Perhaps his most notable contributions pertained to the structure of the Senate. He suggested terms of office both staggered and long—although his initial preference was for seven years rather than six. He proposed that the Senate equally represent the states and that Senators be selected by the state legislatures. He sought to adapt British precedent to American conditions: Just as the House of Lords was necessary to protect the nobility and the royal veto to protect the Crown, the Senate would protect the states. Dickinson could look simultaneously back to the past and forward to the future.

This faculty surfaced again during the debate over the Origination Clause. In British parliamentary practice (adopted in modified form in some of the new state constitutions) all money bills originated in the Commons. The Lords could approve or disapprove them, but could not amend them. In conjunction with Virginia’s Edmund Randolph, Dickinson successfully fought for a requirement that all revenue bills, but not all money bills, arise in the House of Representatives, with the Senate enjoying power to amend.

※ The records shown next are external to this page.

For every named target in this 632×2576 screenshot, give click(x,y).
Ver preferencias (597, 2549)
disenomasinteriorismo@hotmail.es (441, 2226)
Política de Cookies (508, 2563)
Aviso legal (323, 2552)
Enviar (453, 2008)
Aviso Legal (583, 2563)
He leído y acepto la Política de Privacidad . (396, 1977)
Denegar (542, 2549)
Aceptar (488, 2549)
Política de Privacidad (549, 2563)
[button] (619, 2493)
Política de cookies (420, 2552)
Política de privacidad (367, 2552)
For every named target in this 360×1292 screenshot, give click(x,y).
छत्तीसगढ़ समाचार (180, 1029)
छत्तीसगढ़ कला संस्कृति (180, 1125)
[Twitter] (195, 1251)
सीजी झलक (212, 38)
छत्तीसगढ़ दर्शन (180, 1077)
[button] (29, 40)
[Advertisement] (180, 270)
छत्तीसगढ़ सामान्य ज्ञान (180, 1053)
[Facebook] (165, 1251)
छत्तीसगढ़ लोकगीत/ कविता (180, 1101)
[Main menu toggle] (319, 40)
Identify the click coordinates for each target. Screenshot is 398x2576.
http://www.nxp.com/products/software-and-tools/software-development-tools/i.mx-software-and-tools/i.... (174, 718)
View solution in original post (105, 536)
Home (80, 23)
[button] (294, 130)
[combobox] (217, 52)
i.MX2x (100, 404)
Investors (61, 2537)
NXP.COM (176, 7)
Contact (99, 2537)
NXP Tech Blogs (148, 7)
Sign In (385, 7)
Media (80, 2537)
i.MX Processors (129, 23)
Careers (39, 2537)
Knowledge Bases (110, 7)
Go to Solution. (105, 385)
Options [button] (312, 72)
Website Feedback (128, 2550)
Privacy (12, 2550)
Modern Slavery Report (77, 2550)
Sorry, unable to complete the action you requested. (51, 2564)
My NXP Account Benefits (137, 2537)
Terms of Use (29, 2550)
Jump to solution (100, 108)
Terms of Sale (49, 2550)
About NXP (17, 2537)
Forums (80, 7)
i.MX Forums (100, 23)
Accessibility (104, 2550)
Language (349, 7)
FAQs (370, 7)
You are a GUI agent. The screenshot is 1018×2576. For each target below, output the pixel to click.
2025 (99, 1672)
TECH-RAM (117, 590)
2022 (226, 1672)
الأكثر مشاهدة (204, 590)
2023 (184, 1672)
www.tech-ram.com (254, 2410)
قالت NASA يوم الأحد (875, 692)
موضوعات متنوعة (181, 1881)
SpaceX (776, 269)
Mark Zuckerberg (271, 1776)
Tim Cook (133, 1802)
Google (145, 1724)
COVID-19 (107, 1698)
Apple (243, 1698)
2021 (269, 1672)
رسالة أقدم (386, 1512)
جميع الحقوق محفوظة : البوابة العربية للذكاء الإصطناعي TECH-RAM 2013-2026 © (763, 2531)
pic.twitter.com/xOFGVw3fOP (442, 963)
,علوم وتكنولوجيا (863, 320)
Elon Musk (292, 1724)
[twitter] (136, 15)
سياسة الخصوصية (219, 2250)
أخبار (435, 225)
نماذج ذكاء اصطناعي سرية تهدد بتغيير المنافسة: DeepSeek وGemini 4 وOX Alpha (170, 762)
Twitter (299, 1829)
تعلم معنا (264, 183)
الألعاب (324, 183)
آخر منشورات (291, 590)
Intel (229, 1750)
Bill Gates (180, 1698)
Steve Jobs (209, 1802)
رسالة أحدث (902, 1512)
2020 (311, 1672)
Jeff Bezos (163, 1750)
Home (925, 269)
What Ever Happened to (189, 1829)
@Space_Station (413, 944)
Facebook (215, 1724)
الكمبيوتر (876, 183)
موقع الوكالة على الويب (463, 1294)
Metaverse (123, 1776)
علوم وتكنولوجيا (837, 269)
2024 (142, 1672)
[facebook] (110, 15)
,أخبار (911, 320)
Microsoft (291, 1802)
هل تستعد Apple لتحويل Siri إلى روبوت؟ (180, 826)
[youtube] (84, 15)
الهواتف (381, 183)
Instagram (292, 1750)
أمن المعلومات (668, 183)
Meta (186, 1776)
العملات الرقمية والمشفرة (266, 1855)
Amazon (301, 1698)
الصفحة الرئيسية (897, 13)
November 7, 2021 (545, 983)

Some delegates believed limiting revenue origination to the House was irrational, and they buttressed their opposition by reciting difficulties experienced in a few states with origination clauses in their recently-adopted constitutions. Madison in particular launched a convoluted attack against an origination rule.

Dickinson’s response to Madison was his most famous speech of the convention. This is the version reported by Madison himself:

Experience must be our only guide. Reason may mislead us. It was not Reason that discovered the singular & admirable mechanism of the English Constitution. It was not Reason that discovered or ever could have discovered the odd & in the eye of those who are governed by reason, the absurd mode of trial by Jury. Accidents probably produced these discoveries, and experience has give a sanction to them. . . . And has not experience verified the utility of restraining money bills to the immediate representatives of the people. Whence the effect may have proceeded he could not say; whether from the respect with which this privilege inspired the other branches of Govt. to the H. of Commons, or from the turn of thinking it gave to the people at large with regard to their rights, but the effect was visible & could not be doubted. Shall we oppose to this long experience, the short experience of 11 years which we had ourselves, on this subject. . . [A]ll the prejudices of the people would be offended by refusing this exclusive privilege to the H. of Repress. and these prejudices shd. never be disregarded by us when no essential purpose was to be served. When this plan goes forth, it will be attacked by the popular leaders. Aristocracy will be the watchword; the Shibboleth among its adversaries. Eight States have inserted in their Constitutions the exclusive right of originating money bills in favor of the popular branch of the Legislature. Most of them however allowed the other branch to amend. This . . . would be proper for us to do.

Here was a statement of Burkean conservatism three years before Burke’s Reflections on the Revolution in France.

As sometimes happened during Dickinson’s career, his colleagues rejected his proposal at the time—only to adopt it later.